■ Data for the task ■
--- start ---

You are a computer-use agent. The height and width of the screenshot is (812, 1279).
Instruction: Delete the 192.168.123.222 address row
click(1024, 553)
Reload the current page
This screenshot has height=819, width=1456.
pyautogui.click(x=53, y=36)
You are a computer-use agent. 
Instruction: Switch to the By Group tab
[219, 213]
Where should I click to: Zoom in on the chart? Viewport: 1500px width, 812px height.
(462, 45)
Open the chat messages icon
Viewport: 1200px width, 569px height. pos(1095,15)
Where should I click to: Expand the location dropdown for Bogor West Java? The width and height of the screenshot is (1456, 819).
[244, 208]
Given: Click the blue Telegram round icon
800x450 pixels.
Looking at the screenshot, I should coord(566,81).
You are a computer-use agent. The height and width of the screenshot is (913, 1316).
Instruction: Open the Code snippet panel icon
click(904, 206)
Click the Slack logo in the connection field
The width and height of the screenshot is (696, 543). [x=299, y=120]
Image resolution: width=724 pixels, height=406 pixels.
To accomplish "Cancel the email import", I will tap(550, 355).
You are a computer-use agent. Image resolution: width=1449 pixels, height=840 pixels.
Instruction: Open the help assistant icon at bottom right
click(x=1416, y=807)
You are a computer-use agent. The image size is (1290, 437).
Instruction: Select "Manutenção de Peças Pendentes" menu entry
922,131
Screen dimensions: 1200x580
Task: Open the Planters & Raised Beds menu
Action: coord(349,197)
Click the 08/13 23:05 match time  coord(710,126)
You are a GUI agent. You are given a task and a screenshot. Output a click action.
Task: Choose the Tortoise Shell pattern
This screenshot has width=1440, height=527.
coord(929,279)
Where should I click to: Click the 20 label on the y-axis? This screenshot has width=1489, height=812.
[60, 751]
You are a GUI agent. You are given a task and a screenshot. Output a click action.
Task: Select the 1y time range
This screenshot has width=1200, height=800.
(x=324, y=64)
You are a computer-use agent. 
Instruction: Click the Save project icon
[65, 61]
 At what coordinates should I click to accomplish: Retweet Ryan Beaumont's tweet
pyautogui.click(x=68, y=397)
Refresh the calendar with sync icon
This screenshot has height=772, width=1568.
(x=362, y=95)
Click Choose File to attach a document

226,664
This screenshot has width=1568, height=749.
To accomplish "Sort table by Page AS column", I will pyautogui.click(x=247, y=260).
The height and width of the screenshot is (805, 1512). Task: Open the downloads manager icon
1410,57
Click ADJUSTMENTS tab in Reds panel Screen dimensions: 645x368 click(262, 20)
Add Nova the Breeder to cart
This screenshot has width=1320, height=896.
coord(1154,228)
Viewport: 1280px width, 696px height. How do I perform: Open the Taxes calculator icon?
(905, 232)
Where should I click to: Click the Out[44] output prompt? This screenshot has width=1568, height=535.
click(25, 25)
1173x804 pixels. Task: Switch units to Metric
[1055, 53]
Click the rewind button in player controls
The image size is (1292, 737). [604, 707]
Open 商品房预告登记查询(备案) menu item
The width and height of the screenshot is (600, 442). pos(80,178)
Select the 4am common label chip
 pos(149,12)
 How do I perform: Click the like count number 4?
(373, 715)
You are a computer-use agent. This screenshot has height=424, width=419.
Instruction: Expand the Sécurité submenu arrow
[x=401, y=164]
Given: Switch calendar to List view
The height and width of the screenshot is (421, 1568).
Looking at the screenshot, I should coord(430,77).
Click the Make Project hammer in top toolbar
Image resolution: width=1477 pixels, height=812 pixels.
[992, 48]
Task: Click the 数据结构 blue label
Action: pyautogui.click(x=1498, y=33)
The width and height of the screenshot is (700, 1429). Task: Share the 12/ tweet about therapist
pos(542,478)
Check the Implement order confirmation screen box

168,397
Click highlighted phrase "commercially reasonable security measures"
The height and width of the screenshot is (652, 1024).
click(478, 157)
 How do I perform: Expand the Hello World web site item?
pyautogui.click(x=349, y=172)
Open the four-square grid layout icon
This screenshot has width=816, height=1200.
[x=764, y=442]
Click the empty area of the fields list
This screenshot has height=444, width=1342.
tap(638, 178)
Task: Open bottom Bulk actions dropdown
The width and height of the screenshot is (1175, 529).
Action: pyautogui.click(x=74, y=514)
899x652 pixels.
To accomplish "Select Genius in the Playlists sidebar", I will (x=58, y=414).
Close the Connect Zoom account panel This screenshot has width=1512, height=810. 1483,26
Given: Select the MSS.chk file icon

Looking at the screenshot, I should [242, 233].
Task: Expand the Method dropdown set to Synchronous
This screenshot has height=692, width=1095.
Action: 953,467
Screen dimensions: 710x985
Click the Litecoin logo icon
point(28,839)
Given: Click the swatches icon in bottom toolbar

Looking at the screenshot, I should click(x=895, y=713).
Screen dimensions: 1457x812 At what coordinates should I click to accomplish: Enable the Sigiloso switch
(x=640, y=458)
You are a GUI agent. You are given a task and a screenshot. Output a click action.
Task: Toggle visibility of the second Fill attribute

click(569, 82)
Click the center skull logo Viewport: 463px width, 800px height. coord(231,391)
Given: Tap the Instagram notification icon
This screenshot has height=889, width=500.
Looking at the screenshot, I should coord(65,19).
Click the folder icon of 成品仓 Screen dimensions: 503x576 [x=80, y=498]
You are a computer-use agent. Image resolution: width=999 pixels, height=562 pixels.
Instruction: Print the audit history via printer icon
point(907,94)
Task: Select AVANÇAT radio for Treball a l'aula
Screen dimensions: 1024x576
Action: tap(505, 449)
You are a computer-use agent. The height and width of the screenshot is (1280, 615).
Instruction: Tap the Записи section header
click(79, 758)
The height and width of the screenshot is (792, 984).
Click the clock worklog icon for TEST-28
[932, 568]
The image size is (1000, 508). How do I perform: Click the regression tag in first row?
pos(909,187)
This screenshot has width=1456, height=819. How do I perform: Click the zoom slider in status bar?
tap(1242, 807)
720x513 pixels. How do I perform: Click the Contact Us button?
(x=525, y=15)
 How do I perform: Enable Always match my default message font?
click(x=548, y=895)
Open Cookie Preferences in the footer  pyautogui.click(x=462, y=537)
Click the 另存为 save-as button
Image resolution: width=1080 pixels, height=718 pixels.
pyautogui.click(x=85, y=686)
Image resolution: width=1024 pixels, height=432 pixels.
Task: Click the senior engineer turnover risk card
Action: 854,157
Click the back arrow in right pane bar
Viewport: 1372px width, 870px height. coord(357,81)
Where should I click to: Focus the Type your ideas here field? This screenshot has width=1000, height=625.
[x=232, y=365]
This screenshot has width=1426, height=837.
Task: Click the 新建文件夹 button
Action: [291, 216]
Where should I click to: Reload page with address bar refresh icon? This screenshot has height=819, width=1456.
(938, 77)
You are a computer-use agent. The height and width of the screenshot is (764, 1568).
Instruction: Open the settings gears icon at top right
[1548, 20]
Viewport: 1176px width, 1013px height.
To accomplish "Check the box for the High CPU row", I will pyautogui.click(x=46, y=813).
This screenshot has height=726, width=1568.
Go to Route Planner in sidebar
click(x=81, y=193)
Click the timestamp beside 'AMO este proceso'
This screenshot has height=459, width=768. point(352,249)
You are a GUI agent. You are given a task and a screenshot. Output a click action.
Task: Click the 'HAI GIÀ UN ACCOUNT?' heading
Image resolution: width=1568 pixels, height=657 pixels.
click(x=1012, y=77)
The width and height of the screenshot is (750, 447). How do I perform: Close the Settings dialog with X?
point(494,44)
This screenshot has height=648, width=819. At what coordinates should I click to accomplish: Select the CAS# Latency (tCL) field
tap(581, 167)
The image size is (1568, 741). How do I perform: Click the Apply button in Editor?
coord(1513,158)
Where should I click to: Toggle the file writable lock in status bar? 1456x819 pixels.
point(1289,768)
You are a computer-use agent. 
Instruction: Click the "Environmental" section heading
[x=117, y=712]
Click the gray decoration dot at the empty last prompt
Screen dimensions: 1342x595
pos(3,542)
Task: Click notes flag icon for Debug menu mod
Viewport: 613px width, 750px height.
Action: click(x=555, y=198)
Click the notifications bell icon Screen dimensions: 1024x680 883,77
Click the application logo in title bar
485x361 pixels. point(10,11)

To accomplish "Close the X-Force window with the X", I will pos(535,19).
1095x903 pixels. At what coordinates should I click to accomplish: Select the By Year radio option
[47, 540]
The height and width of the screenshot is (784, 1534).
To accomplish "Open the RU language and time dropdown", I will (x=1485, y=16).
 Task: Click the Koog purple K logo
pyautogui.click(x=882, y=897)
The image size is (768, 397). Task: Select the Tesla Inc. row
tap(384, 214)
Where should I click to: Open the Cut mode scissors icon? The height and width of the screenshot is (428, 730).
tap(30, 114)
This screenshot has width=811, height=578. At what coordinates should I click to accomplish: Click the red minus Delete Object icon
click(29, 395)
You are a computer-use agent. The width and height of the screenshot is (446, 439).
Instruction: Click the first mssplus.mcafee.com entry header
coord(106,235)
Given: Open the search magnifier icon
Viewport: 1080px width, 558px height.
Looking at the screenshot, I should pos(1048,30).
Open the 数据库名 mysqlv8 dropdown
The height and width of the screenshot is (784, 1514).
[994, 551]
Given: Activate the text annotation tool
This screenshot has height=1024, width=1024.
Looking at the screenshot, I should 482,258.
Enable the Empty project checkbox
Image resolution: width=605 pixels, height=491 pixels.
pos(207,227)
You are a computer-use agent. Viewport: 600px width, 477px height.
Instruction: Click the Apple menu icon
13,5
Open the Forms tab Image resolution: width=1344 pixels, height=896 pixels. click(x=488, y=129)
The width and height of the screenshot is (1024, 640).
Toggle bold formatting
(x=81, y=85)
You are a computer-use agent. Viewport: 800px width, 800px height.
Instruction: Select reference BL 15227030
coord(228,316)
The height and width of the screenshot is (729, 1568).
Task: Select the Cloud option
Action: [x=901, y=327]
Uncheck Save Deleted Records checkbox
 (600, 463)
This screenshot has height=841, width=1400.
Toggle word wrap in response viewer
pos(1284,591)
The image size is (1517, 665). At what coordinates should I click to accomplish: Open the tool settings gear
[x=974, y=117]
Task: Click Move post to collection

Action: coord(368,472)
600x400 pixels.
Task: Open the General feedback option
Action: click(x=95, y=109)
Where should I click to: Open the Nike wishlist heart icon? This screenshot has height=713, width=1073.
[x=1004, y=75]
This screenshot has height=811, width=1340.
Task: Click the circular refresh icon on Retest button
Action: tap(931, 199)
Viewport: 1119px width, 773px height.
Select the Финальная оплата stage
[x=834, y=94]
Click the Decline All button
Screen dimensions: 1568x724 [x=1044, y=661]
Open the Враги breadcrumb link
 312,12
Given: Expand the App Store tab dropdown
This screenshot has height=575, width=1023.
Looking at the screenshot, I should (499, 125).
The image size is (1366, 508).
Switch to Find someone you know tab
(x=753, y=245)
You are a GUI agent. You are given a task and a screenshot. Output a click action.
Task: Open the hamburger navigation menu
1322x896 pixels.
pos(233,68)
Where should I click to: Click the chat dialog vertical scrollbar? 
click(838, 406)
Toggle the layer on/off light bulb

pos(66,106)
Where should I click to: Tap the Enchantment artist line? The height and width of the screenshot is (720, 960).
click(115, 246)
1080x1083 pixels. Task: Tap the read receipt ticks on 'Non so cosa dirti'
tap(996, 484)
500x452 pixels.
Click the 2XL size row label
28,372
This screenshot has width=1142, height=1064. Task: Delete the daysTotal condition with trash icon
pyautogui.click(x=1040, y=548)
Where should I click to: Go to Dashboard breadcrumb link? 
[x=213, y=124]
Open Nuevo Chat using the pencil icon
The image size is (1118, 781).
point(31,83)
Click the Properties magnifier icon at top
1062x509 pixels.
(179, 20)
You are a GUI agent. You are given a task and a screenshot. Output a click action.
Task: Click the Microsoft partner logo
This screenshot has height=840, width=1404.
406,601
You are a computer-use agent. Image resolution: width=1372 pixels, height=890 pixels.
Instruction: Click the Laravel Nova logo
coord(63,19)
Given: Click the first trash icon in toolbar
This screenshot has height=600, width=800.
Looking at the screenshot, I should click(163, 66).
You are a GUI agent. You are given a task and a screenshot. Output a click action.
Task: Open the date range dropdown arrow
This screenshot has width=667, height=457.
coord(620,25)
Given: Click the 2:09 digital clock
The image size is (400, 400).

--- end ---

■ Direction ■
Express the data between the lines containing "Given: Select the MSS.chk file icon" and "Action: tap(505, 449)", inclusive, as a numbered list, leaving out any blank lines.

■ Result for this task ■
1. Given: Select the MSS.chk file icon
2. Looking at the screenshot, I should [242, 233].
3. Task: Expand the Method dropdown set to Synchronous
4. This screenshot has height=692, width=1095.
5. Action: 953,467
6. Screen dimensions: 710x985
7. Click the Litecoin logo icon
8. point(28,839)
9. Given: Click the swatches icon in bottom toolbar
10. Looking at the screenshot, I should click(x=895, y=713).
11. Screen dimensions: 1457x812 At what coordinates should I click to accomplish: Enable the Sigiloso switch
12. (x=640, y=458)
13. You are a GUI agent. You are given a task and a screenshot. Output a click action.
14. Task: Toggle visibility of the second Fill attribute
15. click(569, 82)
16. Click the center skull logo Viewport: 463px width, 800px height. coord(231,391)
17. Given: Tap the Instagram notification icon
18. This screenshot has height=889, width=500.
19. Looking at the screenshot, I should coord(65,19).
20. Click the folder icon of 成品仓 Screen dimensions: 503x576 [x=80, y=498]
21. You are a computer-use agent. Image resolution: width=999 pixels, height=562 pixels.
22. Instruction: Print the audit history via printer icon
23. point(907,94)
24. Task: Select AVANÇAT radio for Treball a l'aula
25. Screen dimensions: 1024x576
26. Action: tap(505, 449)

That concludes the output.